Court of Appeals Strikes Down President’s Travel Ban

Credit:Michael Luhrenberg
Credit:Michael Luhrenberg

(ESPAÑOL) The U.S. Court of Appeals for the 9th Circuit struck down President Trump’s travel ban today.

President Trump’s effort to restrict travel from six predominantly Muslim countries suffered another in a string of legal setbacks Monday when a second federal appeals court said it discriminated based on nationality and lacked justification based on national security.

The U.S. Court of Appeals for the 9th Circuit based its ruling on federal immigration law rather than the Constitution’s religious protections, thereby highlighting several ways the travel ban could be struck down by the Supreme Court, where it’s headed next. Most other courts have ruled that the ban discriminates against Muslims.

The 9th Circuit panel found that the administration had not established enough of a national security rationale “to suspend the entry of more than 180 million people on the basis of nationality. National security is not a ‘talismanic incantation’ that, once invoked, can support any and all exercise of executive power.”

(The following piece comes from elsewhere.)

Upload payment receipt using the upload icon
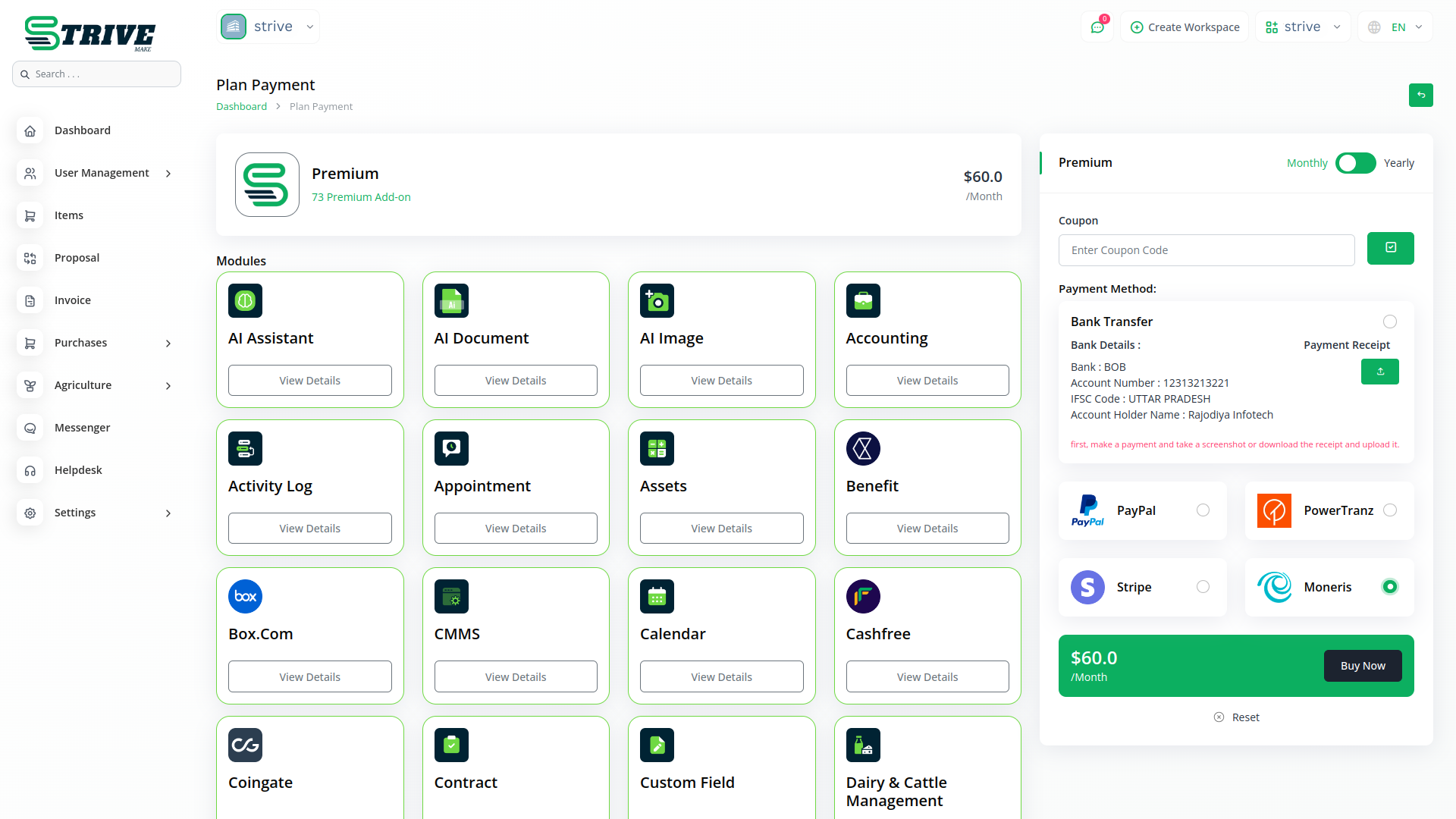This screenshot has width=1456, height=819. [x=1379, y=372]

The court also noted that since the September 11 attacks, 12 people have carried out fatal domestic terrorist attacks — “none committed by nationals from the six designated countries.”

Trump has insisted the ban is legal and has doubted his own lawyers for bowing to court rulings by issuing a “watered-down” version that still got blocked. In a series of tweets last week, he said the Justice Department should have stuck by the original travel ban and pushed for a “much tougher version.” He continued a series of attacks against judges who have ruled against him, tweeting that “courts are slow and political!”

The panel of three judges, all appointed by President Bill Clinton, also overturned one part of a federal district court judge’s ruling that the government claimed had blocked a 90-day review of current vetting procedures. That starts the clock on a process which could render the overall case moot in three months, if the Supreme Court has not ruled by then.